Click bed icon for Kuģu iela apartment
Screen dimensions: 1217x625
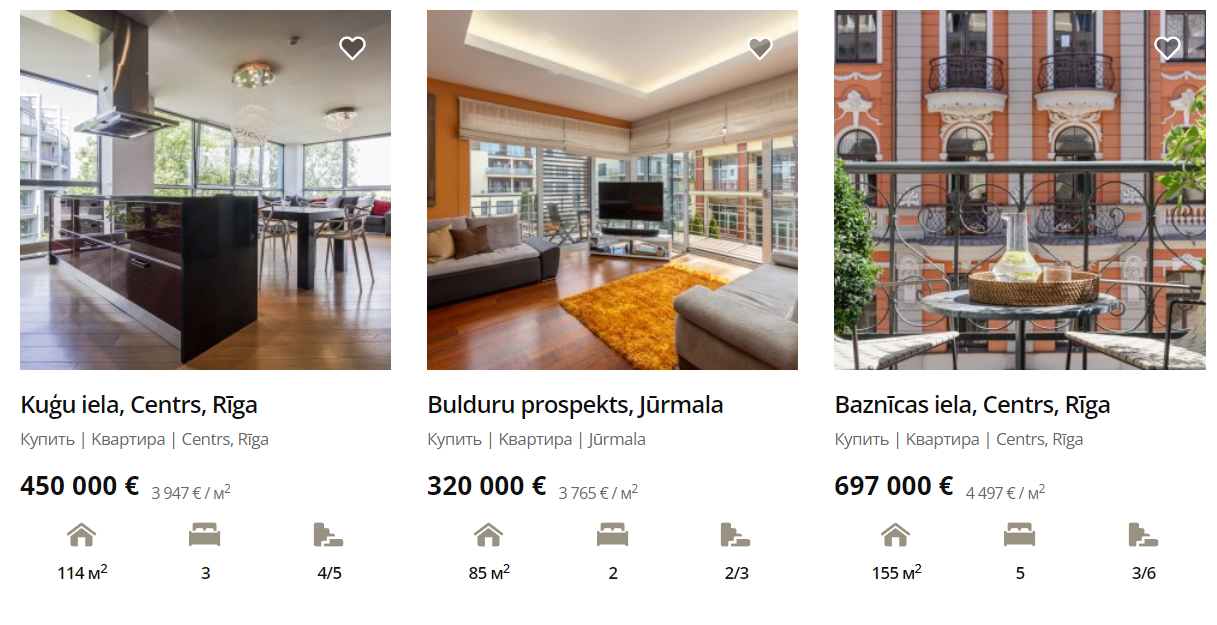point(205,535)
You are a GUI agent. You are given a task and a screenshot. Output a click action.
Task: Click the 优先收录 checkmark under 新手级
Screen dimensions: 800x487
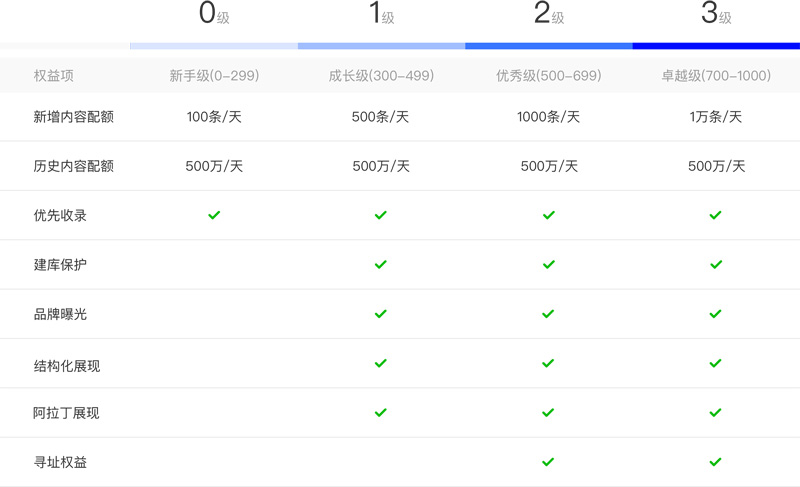click(x=214, y=215)
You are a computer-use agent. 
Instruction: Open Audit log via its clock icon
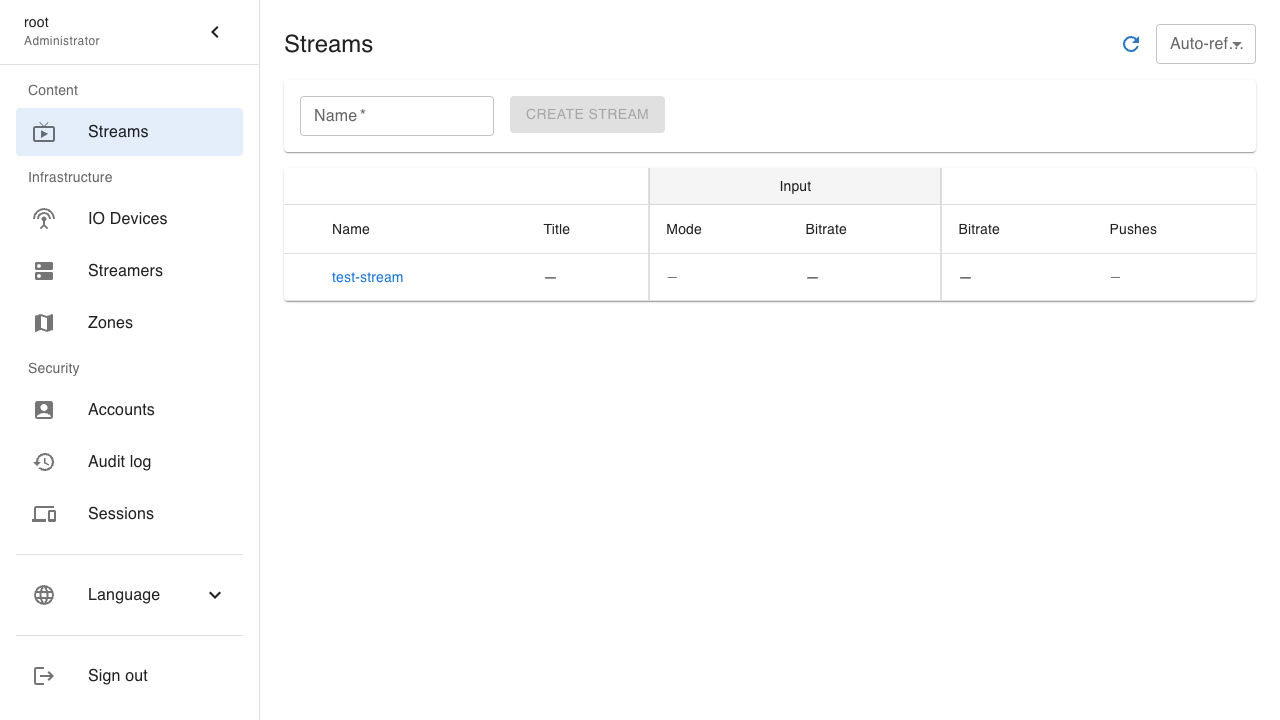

**WHAT THE TASK REQUIRES:**
Rewrite the records above, replacing each "Screen dimensions" with "Display size" and keeping everything else the same. Leave out the pictures.

**RESULT OF THIS EXERCISE:**
Click bed icon for Kuģu iela apartment
Display size: 1217x625
point(205,535)
You are a GUI agent. You are given a task and a screenshot. Output a click action.
Task: Click the 优先收录 checkmark under 新手级
Display size: 800x487
click(x=214, y=215)
You are a computer-use agent. 
Instruction: Open Audit log via its clock icon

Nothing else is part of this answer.